Tesla Faces Brand Crisis and Tariff Trouble, Says Wedbush

A new report from Wedbush says Tesla is facing a “perfect storm” as political controversy and new U.S. tariffs threaten to damage the company’s brand and global business. The investment firm lowered its 12-month price target for Tesla stock from $550 to $315, though it still maintains an “Outperform” rating.

In the April 6 note, Wedbush analysts warned that while Tesla is less exposed to U.S. tariffs than rivals like GM or Ford, the company still relies heavily on overseas parts and batteries, including from China. These supply chain costs could be passed on to U.S. consumers, potentially hurting demand.
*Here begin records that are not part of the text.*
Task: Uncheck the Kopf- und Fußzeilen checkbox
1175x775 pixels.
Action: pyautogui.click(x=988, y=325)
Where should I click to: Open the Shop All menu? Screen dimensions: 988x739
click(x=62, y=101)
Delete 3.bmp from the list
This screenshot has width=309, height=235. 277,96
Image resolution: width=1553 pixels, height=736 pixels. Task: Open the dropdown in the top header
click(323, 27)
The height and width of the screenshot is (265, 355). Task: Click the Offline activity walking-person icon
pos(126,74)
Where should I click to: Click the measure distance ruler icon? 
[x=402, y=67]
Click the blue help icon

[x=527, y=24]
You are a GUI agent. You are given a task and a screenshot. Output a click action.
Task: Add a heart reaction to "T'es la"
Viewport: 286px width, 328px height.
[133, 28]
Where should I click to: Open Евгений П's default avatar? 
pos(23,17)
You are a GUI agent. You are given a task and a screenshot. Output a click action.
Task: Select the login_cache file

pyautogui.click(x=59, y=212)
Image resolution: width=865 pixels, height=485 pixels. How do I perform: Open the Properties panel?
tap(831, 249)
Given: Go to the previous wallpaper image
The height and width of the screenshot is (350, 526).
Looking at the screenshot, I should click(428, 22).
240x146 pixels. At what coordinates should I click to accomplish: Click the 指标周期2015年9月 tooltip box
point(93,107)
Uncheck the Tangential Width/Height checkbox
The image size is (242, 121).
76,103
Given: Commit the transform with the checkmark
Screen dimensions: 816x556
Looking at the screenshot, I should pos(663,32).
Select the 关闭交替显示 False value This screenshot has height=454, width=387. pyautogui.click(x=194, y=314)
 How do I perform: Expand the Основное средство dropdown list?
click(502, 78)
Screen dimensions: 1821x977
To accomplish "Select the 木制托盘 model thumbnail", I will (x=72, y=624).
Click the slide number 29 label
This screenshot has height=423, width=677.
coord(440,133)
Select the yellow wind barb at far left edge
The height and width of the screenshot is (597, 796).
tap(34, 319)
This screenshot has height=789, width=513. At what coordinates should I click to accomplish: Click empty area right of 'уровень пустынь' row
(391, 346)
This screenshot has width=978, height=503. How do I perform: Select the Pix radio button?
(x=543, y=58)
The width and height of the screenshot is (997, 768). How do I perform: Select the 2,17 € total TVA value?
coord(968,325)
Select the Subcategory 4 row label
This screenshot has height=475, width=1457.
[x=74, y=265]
But the bigger concern, according to Wedbush, is the growing backlash in China and Europe—two crucial markets for Tesla. The report links the company’s troubles to CEO Elon Musk’s increasingly political image, saying Tesla has become a “global political symbol,” which is turning off potential buyers.

Wedbush estimates that Tesla has already lost at least 10% of its future global customer base due to self-inflicted brand damage. In Europe, that figure could be 20% or higher, the firm says. Protests at dealerships and reports of Tesla vehicles being vandalized have added to the negative sentiment.

Despite the setbacks, Wedbush still believes in Tesla’s long-term potential, citing developments in autonomous driving, robotics, and lower-cost EVs. But the firm says Musk must “step up” and repair the damage if Tesla wants to regain momentum.

“This may be one of his biggest challenges yet,” the note concludes.

Tesla shares are trading at $227 per share, down 4.8% on Monday, as part of a continued global stock selloff due to U.S. tarriffs.